De la même façon, les démarches entreprises autour de l’efficience des organisations hospitalières devront se poursuivre d’autant plus que les hospitaliers font ici la démonstration d’une grande agilité en la matière. Là encore il faudra éviter le piège des raccourcis caricaturaux comme cela commence déjà autour de l’avenir des Copermo… Cette instance interministérielle ayant vocation à s’assurer que les erreurs d’hier ne soient plus reproduites conservera sa pertinence. En effet, le comité a été constitué pour défendre une démarche globale d’amélioration des process et des organisations dans l’intérêt des patients. Si le volet financier intéresse naturellement ses membres, le comité n’est pas pour autant frappé d’hémiplégie comptable contrairement à ce que lui reproche ses opposants ; bien au contraire, il s’agit d’un espace d’échange, un peu solennel, qui permet à un établissement de poser sa stratégie globale de transformation structurée autour de la qualité et sécurité des soins, la pertinence des prescriptions, l’efficience des chaînes logistiques, la juste utilisation des ressources – particulièrement en phase de développement de l’ambulatoire – l’ouverture et la coopération avec la ville (MMG, CPTS etc.). L’objectif étant de conjuguer l’amélioration des conditions de travail, l’optimisation de la qualité et l’efficience opérationnelle ; valeurs d’ailleurs largement portées par la Haute Autorité de Santé. Aussi ne faudra-t-il pas, le moment venu, se tromper de combat ; même si une médicalisation plus appuyée de sa composition serait probablement intéressante.

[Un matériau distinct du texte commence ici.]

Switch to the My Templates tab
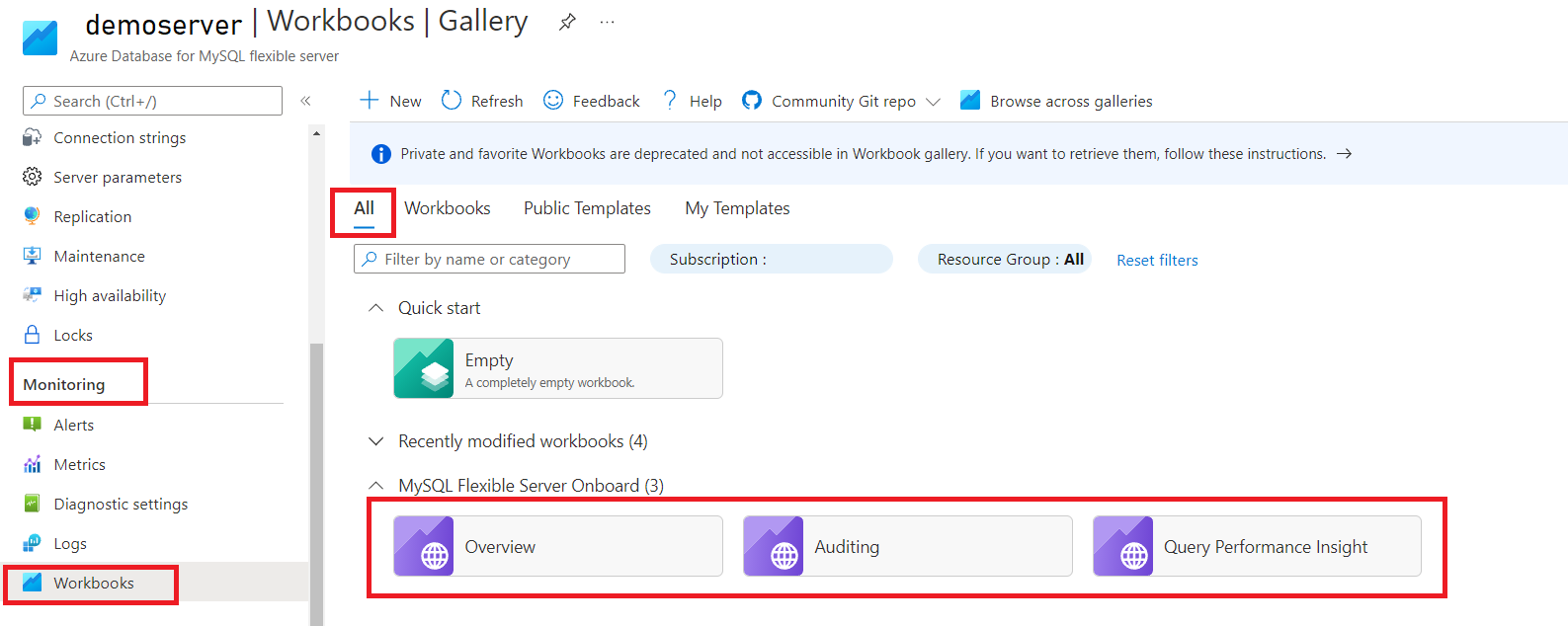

Enfin, la gestion de crise met en exergue la place prépondérante du chef d’établissement, capitaine de frégate, ô combien précieux lorsqu’il faut, dans une certaine mesure, naviguer en eaux troubles, s’adapter quotidiennement à l’évolution épidémique sans savoir précisément ce qu’elle sera sous 48h. Il est intéressant à cet égard d’observer que l’ensemble de la communauté hospitalière est ici soudée derrière son directeur, sollicite ses arbitrages et respecte le cap. Ce phénomène sociologiquement cohérent en période de crise, tranche par rapport aux débats récurrents sur la gouvernance hospitalière qui poussent vers une dilution des responsabilités entre plusieurs acteurs du top management.

La préparation de la reprise d’activité constituera dans les prochaines semaines un enjeu essentiel certainement tout aussi instructif que la gestion de crise elle-même, et tout aussi pressant, sinon plus encore, au re- gard des enjeux sanitaires mais également économiques déjà soulevés par certains opérateurs de santé.